• **What the task asks**:
Update the data below by replacing "Identify the location of" with "Find the position of" wherever it occurs, keeping everything else unchanged.

• **Data to examine**:

·····

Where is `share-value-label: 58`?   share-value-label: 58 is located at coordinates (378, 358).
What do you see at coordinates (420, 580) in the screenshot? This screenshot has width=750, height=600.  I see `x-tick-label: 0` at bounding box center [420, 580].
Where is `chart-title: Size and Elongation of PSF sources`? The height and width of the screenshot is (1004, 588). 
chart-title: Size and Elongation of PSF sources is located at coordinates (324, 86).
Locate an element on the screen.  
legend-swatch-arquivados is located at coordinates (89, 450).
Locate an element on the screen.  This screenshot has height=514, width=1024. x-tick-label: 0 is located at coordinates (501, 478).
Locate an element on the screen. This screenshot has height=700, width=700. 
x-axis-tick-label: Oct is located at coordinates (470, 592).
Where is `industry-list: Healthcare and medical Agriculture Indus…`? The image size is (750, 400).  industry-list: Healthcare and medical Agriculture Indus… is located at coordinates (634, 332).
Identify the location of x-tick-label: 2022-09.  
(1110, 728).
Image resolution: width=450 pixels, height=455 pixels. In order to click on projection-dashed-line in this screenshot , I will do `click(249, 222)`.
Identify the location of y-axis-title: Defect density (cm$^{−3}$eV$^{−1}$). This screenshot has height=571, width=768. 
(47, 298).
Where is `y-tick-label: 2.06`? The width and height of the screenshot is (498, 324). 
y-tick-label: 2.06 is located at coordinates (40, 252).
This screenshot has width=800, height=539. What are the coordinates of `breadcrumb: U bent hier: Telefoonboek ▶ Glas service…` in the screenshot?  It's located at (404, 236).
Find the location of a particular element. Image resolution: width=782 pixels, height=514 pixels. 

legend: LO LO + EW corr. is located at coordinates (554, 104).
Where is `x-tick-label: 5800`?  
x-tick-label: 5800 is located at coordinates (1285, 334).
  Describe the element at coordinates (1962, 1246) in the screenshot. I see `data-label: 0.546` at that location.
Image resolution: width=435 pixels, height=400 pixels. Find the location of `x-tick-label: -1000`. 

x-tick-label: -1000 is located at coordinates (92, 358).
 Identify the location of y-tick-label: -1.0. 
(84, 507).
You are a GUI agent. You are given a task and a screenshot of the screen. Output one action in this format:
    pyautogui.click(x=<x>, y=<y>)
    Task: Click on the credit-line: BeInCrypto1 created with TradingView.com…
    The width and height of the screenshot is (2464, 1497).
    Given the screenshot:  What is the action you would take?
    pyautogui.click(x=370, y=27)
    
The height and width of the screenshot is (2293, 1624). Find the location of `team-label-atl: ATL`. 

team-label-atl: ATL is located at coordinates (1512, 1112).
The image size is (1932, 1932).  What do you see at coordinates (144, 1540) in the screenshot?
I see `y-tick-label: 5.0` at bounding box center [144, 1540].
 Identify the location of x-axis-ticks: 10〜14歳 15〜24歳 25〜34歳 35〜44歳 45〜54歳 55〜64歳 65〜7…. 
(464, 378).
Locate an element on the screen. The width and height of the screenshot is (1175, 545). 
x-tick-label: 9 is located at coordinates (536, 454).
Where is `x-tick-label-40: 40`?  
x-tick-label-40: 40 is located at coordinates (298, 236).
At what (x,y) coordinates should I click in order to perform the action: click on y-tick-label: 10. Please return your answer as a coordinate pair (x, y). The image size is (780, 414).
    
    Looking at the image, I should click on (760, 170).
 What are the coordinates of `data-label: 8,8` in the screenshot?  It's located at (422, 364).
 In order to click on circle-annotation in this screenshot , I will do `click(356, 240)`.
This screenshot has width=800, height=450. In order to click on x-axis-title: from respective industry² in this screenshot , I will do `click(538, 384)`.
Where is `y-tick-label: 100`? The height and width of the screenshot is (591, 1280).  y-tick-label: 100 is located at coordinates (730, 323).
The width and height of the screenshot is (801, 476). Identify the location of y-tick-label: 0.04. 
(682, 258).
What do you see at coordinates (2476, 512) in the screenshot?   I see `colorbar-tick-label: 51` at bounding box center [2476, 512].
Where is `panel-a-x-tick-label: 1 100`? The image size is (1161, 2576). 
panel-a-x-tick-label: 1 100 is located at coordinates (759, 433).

·····

• **Output**:
Where is `share-value-label: 58`?   share-value-label: 58 is located at coordinates (378, 358).
What do you see at coordinates (420, 580) in the screenshot? This screenshot has width=750, height=600.  I see `x-tick-label: 0` at bounding box center [420, 580].
Where is `chart-title: Size and Elongation of PSF sources`? The height and width of the screenshot is (1004, 588). 
chart-title: Size and Elongation of PSF sources is located at coordinates (324, 86).
Locate an element on the screen.  
legend-swatch-arquivados is located at coordinates (89, 450).
Locate an element on the screen.  This screenshot has height=514, width=1024. x-tick-label: 0 is located at coordinates (501, 478).
Locate an element on the screen. This screenshot has height=700, width=700. 
x-axis-tick-label: Oct is located at coordinates (470, 592).
Where is `industry-list: Healthcare and medical Agriculture Indus…`? The image size is (750, 400).  industry-list: Healthcare and medical Agriculture Indus… is located at coordinates (634, 332).
Find the position of x-tick-label: 2022-09.  
(1110, 728).
Image resolution: width=450 pixels, height=455 pixels. In order to click on projection-dashed-line in this screenshot , I will do `click(249, 222)`.
Find the position of y-axis-title: Defect density (cm$^{−3}$eV$^{−1}$). This screenshot has height=571, width=768. 
(47, 298).
Where is `y-tick-label: 2.06`? The width and height of the screenshot is (498, 324). 
y-tick-label: 2.06 is located at coordinates (40, 252).
This screenshot has width=800, height=539. What are the coordinates of `breadcrumb: U bent hier: Telefoonboek ▶ Glas service…` in the screenshot?  It's located at (404, 236).
Find the location of a particular element. Image resolution: width=782 pixels, height=514 pixels. 

legend: LO LO + EW corr. is located at coordinates (554, 104).
Where is `x-tick-label: 5800`?  
x-tick-label: 5800 is located at coordinates (1285, 334).
  Describe the element at coordinates (1962, 1246) in the screenshot. I see `data-label: 0.546` at that location.
Image resolution: width=435 pixels, height=400 pixels. Find the location of `x-tick-label: -1000`. 

x-tick-label: -1000 is located at coordinates (92, 358).
 Find the position of y-tick-label: -1.0. 
(84, 507).
You are a GUI agent. You are given a task and a screenshot of the screen. Output one action in this format:
    pyautogui.click(x=<x>, y=<y>)
    Task: Click on the credit-line: BeInCrypto1 created with TradingView.com…
    The width and height of the screenshot is (2464, 1497).
    Given the screenshot:  What is the action you would take?
    pyautogui.click(x=370, y=27)
    
The height and width of the screenshot is (2293, 1624). Find the location of `team-label-atl: ATL`. 

team-label-atl: ATL is located at coordinates (1512, 1112).
The image size is (1932, 1932).  What do you see at coordinates (144, 1540) in the screenshot?
I see `y-tick-label: 5.0` at bounding box center [144, 1540].
 Find the position of x-axis-ticks: 10〜14歳 15〜24歳 25〜34歳 35〜44歳 45〜54歳 55〜64歳 65〜7…. 
(464, 378).
Locate an element on the screen. The width and height of the screenshot is (1175, 545). 
x-tick-label: 9 is located at coordinates (536, 454).
Where is `x-tick-label-40: 40`?  
x-tick-label-40: 40 is located at coordinates (298, 236).
At what (x,y) coordinates should I click in order to perform the action: click on y-tick-label: 10. Please return your answer as a coordinate pair (x, y). The image size is (780, 414).
    
    Looking at the image, I should click on (760, 170).
 What are the coordinates of `data-label: 8,8` in the screenshot?  It's located at (422, 364).
 In order to click on circle-annotation in this screenshot , I will do `click(356, 240)`.
This screenshot has width=800, height=450. In order to click on x-axis-title: from respective industry² in this screenshot , I will do `click(538, 384)`.
Where is `y-tick-label: 100`? The height and width of the screenshot is (591, 1280).  y-tick-label: 100 is located at coordinates (730, 323).
The width and height of the screenshot is (801, 476). Find the position of y-tick-label: 0.04. 
(682, 258).
What do you see at coordinates (2476, 512) in the screenshot?   I see `colorbar-tick-label: 51` at bounding box center [2476, 512].
Where is `panel-a-x-tick-label: 1 100`? The image size is (1161, 2576). 
panel-a-x-tick-label: 1 100 is located at coordinates (759, 433).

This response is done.